(Фрагмент страницы):
══════════════════════════════
Читаем Пелевин и несвобода. Поэтика, политика, метафизика полностью

Во-вторых, сам постмодернизм едва ли стоит воспринимать только как беспрестанную игру. По всему миру писателей, которых принято считать корифеями постмодернизма, интересуют не только словесные и металитературные игры – их критика направлена на положение дел в реальном мире. Например, Томас Пинчон, намеренно привлекая внимание к тому, какой язык он выбирает и как строит повествование, одновременно вкладывает в свои тексты серьезную социальную критику образа жизни современной Америки. То же справедливо и применительно к другим известным писателям-постмодернистам, включая Дона Делилло, Тома Вулфа, Салмана Рушди, Итало Кальвино, Маргарет Этвуд, Урсулу Ле Гуин и других.
══════════════════════════════
(Содержимое набора данных):
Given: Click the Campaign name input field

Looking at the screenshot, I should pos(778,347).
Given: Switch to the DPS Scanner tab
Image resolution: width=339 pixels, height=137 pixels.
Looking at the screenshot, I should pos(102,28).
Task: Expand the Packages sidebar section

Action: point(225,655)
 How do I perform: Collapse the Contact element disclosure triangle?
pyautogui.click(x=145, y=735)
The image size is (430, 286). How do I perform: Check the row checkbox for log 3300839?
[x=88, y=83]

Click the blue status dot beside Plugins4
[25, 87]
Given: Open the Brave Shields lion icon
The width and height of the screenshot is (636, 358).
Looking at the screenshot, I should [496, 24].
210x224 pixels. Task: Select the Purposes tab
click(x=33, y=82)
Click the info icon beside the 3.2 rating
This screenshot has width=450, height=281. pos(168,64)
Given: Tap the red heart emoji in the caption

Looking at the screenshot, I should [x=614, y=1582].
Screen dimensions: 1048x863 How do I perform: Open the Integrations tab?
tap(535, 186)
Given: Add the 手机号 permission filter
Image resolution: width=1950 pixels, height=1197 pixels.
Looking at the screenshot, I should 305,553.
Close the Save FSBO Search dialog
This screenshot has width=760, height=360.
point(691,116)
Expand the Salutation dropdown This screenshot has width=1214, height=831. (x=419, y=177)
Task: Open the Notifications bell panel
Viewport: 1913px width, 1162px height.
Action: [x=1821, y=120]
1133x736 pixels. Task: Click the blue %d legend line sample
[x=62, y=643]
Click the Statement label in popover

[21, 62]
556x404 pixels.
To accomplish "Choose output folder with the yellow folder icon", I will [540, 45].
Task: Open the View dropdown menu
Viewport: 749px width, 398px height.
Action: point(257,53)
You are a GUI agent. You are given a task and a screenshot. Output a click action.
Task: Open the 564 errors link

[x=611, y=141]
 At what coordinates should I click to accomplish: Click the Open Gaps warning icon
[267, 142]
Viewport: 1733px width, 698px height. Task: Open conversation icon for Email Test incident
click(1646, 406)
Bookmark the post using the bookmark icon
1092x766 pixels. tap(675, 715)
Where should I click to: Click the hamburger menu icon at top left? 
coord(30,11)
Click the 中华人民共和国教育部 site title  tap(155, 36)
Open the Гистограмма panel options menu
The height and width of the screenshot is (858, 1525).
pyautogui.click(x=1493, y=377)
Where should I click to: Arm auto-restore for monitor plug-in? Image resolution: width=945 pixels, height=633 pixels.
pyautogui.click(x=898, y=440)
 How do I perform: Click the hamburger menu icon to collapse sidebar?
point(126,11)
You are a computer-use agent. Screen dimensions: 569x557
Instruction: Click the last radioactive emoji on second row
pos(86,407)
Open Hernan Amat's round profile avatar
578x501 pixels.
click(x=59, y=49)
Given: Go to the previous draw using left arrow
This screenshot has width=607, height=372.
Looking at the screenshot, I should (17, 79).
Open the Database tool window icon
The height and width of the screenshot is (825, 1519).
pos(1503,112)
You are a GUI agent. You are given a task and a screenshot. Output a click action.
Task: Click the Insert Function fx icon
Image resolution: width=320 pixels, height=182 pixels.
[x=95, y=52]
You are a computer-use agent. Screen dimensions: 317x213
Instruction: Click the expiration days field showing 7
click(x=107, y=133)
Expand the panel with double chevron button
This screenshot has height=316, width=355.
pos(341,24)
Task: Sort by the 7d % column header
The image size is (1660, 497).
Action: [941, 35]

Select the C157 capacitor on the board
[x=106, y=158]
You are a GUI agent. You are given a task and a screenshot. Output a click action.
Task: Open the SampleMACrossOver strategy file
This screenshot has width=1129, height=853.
══════════════════════════════
(Задания):
1. Перечислите всех писателей, которых фрагмент о постмодернизме называет по имени.
2. Выпишите без изменений часть фрагмента о постмодернизме: начните с места, где стоят слова «Во-вторых, сам постмодернизм», и остановитесь после слов «Ле Гуин и других.».

(Ответы по заданиям):
1. Томас Пинчон, Дон Делилло, Том Вулф, Салман Рушди, Итало Кальвино, Маргарет Этвуд, Урсула Ле Гуин.

2.
Во-вторых, сам постмодернизм едва ли стоит воспринимать только как беспрестанную игру. По всему миру писателей, которых принято считать корифеями постмодернизма, интересуют не только словесные и металитературные игры – их критика направлена на положение дел в реальном мире. Например, Томас Пинчон, намеренно привлекая внимание к тому, какой язык он выбирает и как строит повествование, одновременно вкладывает в свои тексты серьезную социальную критику образа жизни современной Америки. То же справедливо и применительно к другим известным писателям-постмодернистам, включая Дона Делилло, Тома Вулфа, Салмана Рушди, Итало Кальвино, Маргарет Этвуд, Урсулу Ле Гуин и других.